EXERCISE DATA: Begin

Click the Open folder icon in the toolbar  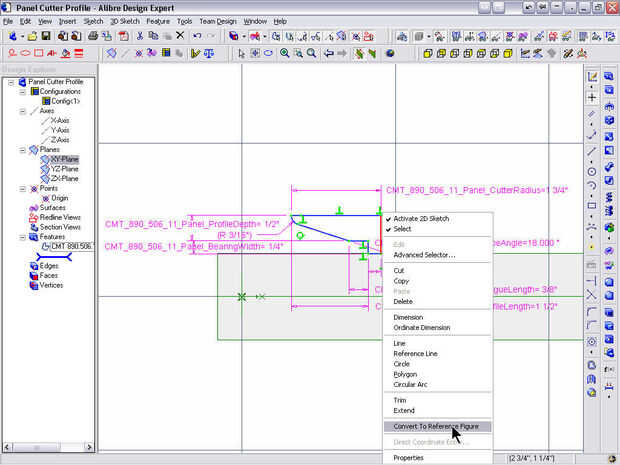(32, 36)
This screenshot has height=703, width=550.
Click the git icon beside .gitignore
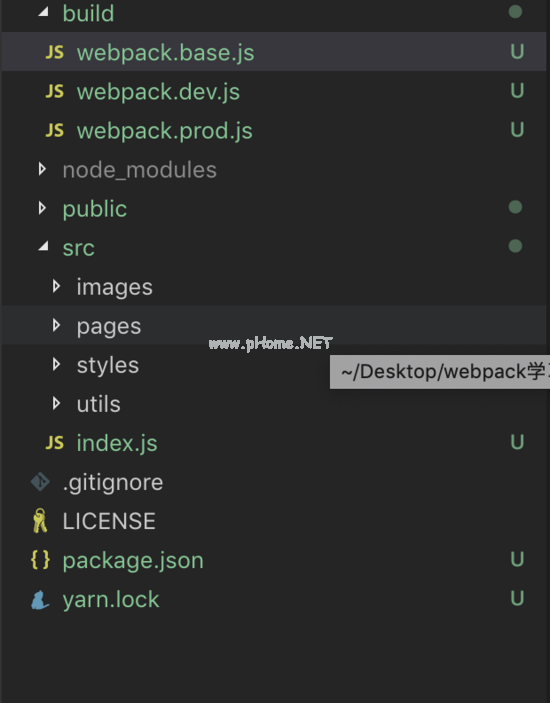coord(40,482)
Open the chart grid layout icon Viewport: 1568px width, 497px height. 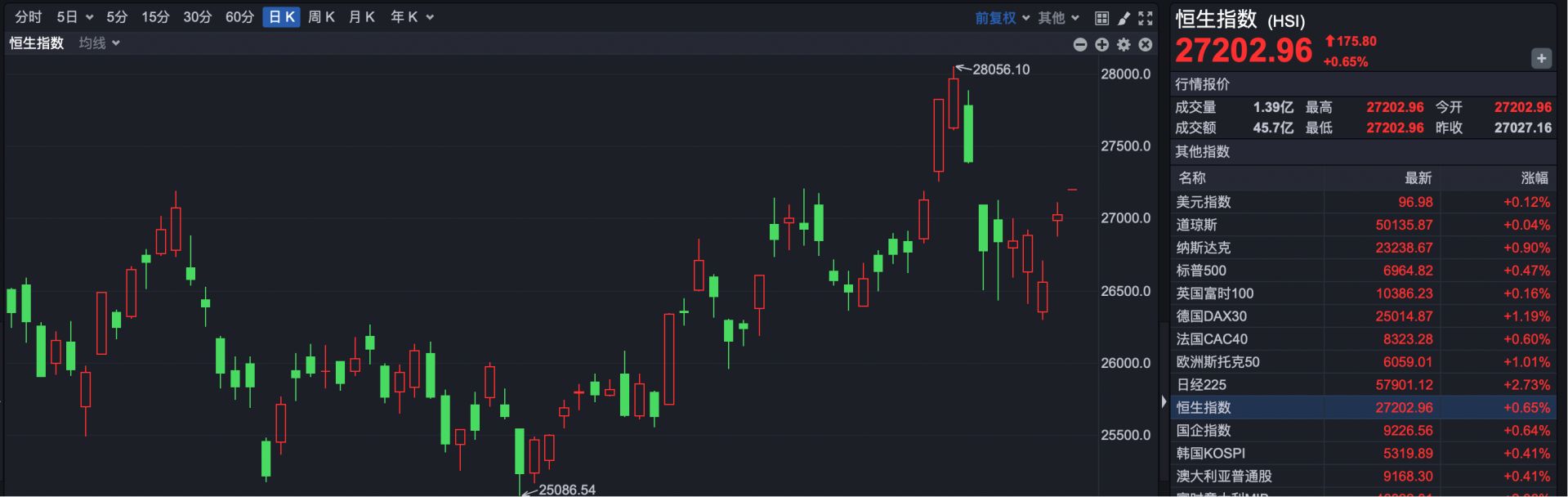pos(1101,18)
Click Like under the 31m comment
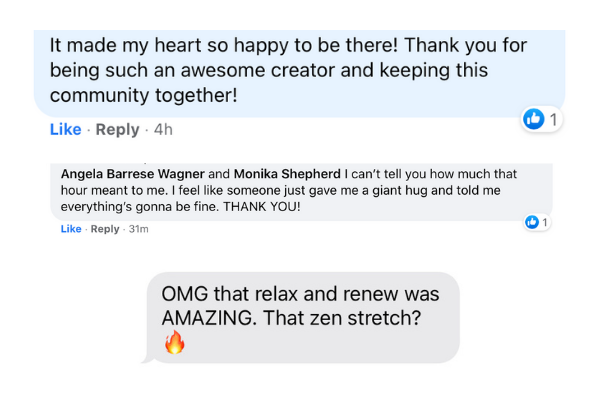The width and height of the screenshot is (600, 400). coord(71,229)
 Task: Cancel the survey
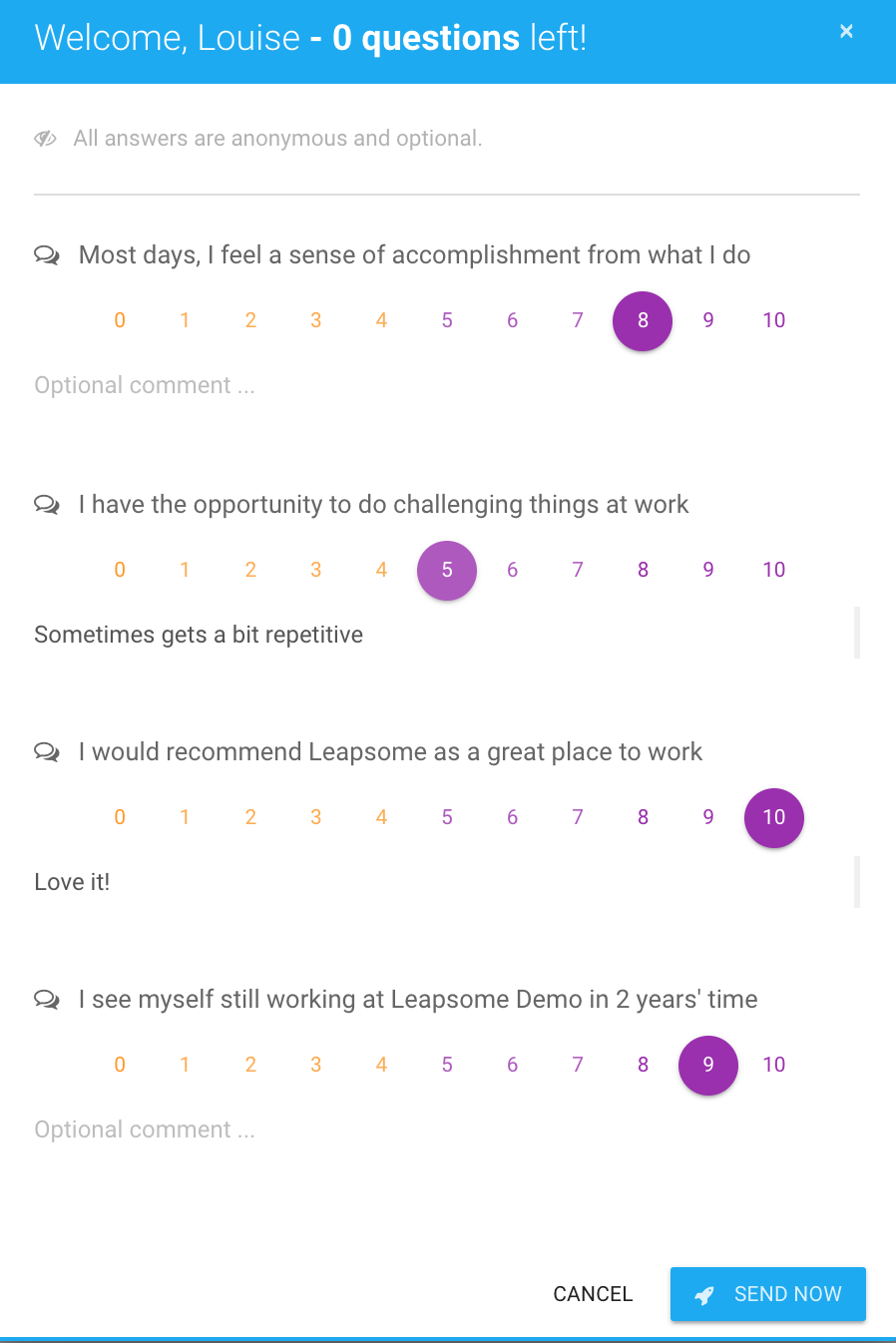pyautogui.click(x=594, y=1294)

EXERCISE DATA: End

Restrict the output to the lines from the one with "Click Like under the 31m comment" through the last line of the material above. Print them exactly, leaving out every picture.

ANSWER TO THIS TASK |
Click Like under the 31m comment
The width and height of the screenshot is (600, 400). coord(71,229)
 Task: Cancel the survey
pyautogui.click(x=594, y=1294)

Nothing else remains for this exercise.